◆ What the task asks
All records are to be restated exactly, each line as it reads.
Start of Study material
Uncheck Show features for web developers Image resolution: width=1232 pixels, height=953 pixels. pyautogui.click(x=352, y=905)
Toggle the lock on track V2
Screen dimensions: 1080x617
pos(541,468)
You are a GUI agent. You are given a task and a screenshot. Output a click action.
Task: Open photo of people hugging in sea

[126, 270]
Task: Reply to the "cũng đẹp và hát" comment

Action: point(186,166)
End of Study material
◆ Exercise result
Uncheck Show features for web developers Image resolution: width=1232 pixels, height=953 pixels. pyautogui.click(x=352, y=905)
Toggle the lock on track V2
Screen dimensions: 1080x617
pos(541,468)
You are a GUI agent. You are given a task and a screenshot. Output a click action.
Task: Open photo of people hugging in sea

[126, 270]
Task: Reply to the "cũng đẹp và hát" comment

Action: point(186,166)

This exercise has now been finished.